Но власти я не внемлю.
И воплей не терплю,
поскольку эту землю
и хаю, и люблю.
Смотрю на эти дали,
боюсь произнести:
— Чего ж мы вам не дали
по силам расцвести?!
Вновь солнышко не часто.
Вновь хмуры облака.
Страна моя несчастна…
Хотя и велика.
* * *
Сетунь черна на снегу — не замёрзла.
Ей и декабрь — не босс.
Грач улетел. Да ворона замолкла.
Нам в назиданье, небось.
Тихо и пусто. Как вымер посёлок.
Жизнь в повседневьи простом.
Солнце сперва задержалось спросонок,
так и не вышло потом.
Наст, скандинавскою палкой проколот,
плавно уносит — куда?
Помнишь: нашествие, паника, голод,
детских смертей череда.
Это не здесь! Это — к ним, к печенегам.
Это — у них, не у нас!
Здесь вон осина под праздничным снегом
стала берёзой за час.
Здесь, у осины заснеженной этой,
вспомни, где даль, там и близь.
И ни на птиц, ни на Сетунь не сетуй —
думай, а нечем — молись.
* * *
Уж не удочки ли, уж не сети ли
ты в багажник суёшь, живоглот?
Величавые волны Сетуни
хромоногий перешагнёт.
Посидим над водой, но без удочек.
Хорошо без ТиВи, без газет.
Пара местных курносеньких уточек
не помеха для лёгких бесед.
А от трудных — спаси тебя, Господи!
Я что думаю, то и скажу.
Ты не в той же песочнице рос, поди.
А теперь вот я рядом сижу.
Сын вельможи и сын коммуналочки.
Оба, вроде, умелы, честны.
Всё равно каждый — нолик без палочки
для вождей, и гляжу — для страны.
Как же врали нам. Как мы не верили.
Ну и что, верь не верь — а молчи.
Раз спросили нас — мы не ответили.
Что сказать? Распишись — получи…
Солнце майское красит расщелину.
Мне с тобой хорошо — ну, хоть плачь,
я же классовый враг твой, по Ленину.
А по Сталину, ты мой палач.
И Замятина помня, и Орвелла,
превращая в потопы дожди,
наша родина нас не поссорила.
Неужели же всё впереди?
Столовая трамвайщиков
В соседней столовой трамвайщиков водка запрещена.

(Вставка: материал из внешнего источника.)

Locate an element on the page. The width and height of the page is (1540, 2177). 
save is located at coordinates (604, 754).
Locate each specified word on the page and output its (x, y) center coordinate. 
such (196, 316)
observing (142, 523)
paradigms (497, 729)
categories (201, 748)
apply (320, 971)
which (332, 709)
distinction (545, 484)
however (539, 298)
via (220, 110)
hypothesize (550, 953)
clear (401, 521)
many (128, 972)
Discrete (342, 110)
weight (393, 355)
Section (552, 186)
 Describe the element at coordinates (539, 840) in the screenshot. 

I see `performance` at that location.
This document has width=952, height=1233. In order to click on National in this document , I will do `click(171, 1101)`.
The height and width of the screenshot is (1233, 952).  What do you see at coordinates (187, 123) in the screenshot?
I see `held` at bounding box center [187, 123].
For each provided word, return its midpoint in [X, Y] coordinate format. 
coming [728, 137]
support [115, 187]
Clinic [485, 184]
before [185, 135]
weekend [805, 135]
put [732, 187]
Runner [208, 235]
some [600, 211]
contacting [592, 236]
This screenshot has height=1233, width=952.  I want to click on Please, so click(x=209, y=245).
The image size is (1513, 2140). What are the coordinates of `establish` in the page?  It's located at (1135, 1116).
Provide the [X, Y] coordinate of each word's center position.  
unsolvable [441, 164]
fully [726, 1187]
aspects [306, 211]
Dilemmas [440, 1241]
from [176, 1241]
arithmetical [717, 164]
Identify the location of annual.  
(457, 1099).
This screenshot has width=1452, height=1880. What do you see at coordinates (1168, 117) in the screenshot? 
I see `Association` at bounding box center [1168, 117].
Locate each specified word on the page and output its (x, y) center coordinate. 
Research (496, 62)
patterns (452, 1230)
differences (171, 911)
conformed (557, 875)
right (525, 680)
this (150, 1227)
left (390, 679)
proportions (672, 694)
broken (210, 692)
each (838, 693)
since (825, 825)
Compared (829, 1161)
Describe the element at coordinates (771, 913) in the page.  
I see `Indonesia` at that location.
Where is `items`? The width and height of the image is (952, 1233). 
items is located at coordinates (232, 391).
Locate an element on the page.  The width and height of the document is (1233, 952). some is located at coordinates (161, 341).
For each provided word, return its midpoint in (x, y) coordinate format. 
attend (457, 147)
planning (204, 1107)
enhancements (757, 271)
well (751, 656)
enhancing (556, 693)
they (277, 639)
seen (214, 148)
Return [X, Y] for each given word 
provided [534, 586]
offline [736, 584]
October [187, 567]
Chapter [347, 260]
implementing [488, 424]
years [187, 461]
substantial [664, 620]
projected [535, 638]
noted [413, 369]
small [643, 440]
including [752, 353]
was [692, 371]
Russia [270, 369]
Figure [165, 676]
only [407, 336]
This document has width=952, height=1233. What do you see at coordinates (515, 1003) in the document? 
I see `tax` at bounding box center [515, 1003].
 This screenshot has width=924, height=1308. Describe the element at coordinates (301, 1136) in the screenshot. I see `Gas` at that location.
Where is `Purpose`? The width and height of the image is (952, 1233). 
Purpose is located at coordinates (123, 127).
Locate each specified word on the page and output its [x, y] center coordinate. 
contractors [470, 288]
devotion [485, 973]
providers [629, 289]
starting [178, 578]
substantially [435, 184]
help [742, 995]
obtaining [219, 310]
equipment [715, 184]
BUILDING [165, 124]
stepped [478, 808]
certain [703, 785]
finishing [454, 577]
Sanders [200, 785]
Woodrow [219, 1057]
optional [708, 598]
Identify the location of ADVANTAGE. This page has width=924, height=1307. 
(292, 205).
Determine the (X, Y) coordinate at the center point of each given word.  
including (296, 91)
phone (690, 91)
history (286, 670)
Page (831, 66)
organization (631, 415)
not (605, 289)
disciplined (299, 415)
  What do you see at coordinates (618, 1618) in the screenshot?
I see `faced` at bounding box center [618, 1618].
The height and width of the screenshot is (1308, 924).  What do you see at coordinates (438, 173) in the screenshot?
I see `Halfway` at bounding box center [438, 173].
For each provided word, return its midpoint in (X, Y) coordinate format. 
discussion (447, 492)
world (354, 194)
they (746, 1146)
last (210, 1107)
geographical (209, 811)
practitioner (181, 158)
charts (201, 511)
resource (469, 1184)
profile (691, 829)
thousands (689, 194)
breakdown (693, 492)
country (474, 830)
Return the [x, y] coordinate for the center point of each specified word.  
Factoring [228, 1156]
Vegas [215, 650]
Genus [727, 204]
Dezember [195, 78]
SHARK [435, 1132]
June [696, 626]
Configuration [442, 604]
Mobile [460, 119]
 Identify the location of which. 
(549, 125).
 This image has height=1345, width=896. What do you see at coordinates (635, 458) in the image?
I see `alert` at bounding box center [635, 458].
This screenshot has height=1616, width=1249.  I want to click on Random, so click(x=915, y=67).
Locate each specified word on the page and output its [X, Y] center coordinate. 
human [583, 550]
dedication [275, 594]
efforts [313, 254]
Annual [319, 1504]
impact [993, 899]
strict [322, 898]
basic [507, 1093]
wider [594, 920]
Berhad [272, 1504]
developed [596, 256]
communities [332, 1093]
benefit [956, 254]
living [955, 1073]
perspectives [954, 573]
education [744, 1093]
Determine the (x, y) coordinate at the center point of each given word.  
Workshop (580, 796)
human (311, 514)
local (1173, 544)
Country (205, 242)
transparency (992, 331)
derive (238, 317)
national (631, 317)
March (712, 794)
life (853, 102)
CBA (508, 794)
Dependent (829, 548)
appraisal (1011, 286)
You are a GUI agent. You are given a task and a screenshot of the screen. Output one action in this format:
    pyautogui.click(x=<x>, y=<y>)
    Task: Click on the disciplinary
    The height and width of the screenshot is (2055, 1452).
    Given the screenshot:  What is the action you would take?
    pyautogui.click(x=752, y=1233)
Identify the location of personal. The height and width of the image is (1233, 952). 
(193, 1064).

Из-под студенческих курток и плащиков появлялась она.
И ругань по этому поводу у обслуги была не в ходу:
она понимала, как свою выгоду, так и нашу нужду.
Нужда понималась не как безденежье — богатый сюда не ходок —
а как нормальное возбуждение, допинг голов и ног.
Нас было немало: поголовье бутылок под стойким кривым столом
составляло какой-никакой прибыток, как жесть и металлолом.
И обе разносчицы, удалые две Алки, притворно на нас ворча,
выгребали пустые вместилища старки, а нет, так и первача.
Но только первач быть обязан в сосуде для сдачи в приёмный пункт.
О, новые тары, о, новые люди! «Алкомаркет» красив, но пуст.
Там, где жили борщи и гуляш, и компоты, где стакан превращался в стихи,
там янтарь, и смарагды с рубинами — что ты! — в теремах островерхих тихи.
И печально дрожит ярко-красное «Алко» жалким тремором старческих вежд.
И вторую сожравшая первая Алка прогорает внутри без надежд.
И у мусорной свалки надеясь на что-то, эта, жалкая, в сторону той,
обернувшись на торжище вполоборота, пробормочет с блажной хрипотой:
— Об сезонную плитку святые товары бей, подруга, твоя нынче власть!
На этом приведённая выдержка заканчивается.